2. The facility with which a whole legion transforms itself into
cavalry.
3. The judicious use which Cæsar makes of his light troops (_alarii_),
by assembling them in mass, so that the enemy should believe in a
greater number of legions.
4. Lastly, this singular circumstance, that the third line, which serves
as reserve and decides the fate of the battle, receives from young P.
Crassus, and not from the general-in-chief, the order to attack.

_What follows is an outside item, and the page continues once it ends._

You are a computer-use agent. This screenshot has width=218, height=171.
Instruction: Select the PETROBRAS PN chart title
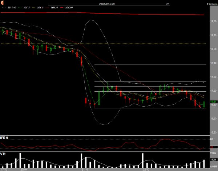(x=108, y=4)
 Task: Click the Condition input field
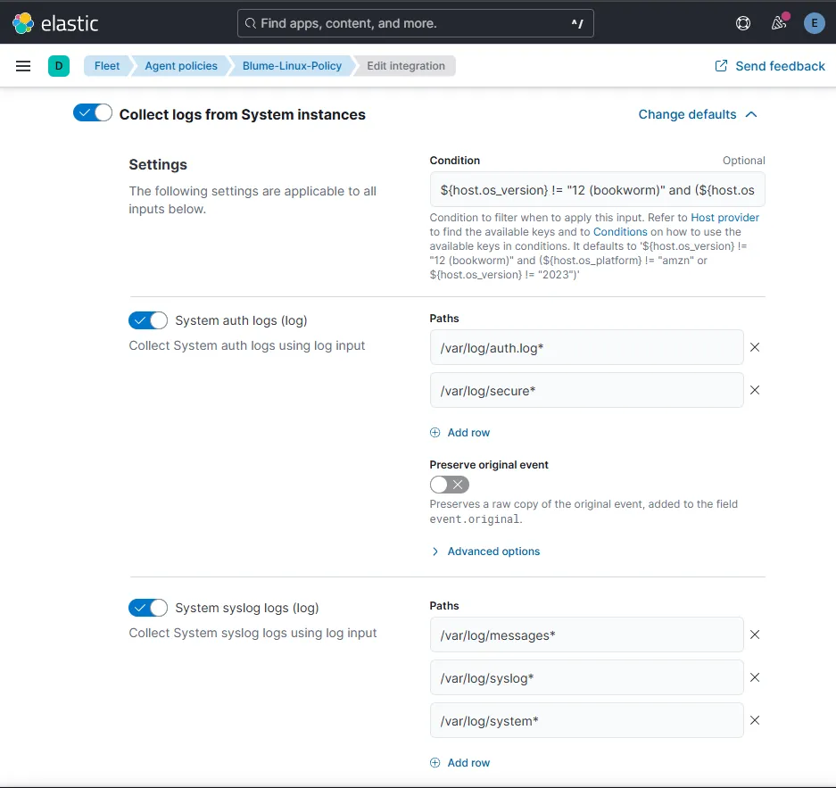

The dates of the principal events of this year may be indicated in the
following manner:--
Rendezvous of the Helvetii on the
banks of the Rhone (the day of the
equinox) March 24.
Cæsar refuses them a passage through
the province April 8.
Arrival at the confluence of the Rhone
and the Saône of the legions from
Italy and Illyria June 7.
Defeat of the Tigurini on the Saône June 10.
Passage of the Saône by Cæsar June 12.
About fifteen days’ march (_De Bello
Gallico_, I. 15) From June 13 to June 27.
Manœuvre of Labienus to surprise the
Helvetii June 28.
Battle of Bibracte June 29.
Cæsar remains three days interring the
dead; marches on the fourth; employs
six days in his march from
the field of battle to the country of
the Lingones, and there overtakes
the Helvetii in their retreat,
From June 30 to July 8.
Negotiations with Ariovistus (a month),
From July 8 to August 8.
Departure of Cæsar (from Tonnerre,
to meet Ariovistus) August 10.
Arrival of Cæsar at Besançon August 16.
Abode of Cæsar at Besançon,
From August 16 to August 22.
Departure from Besançon (“the harvest
is ripe,” _De Bello Gallico_, I. 40) August 22.
March of seven days from Besançon
to the Rhine From August 22 to August 28.
Interview (five days afterwards) September 2.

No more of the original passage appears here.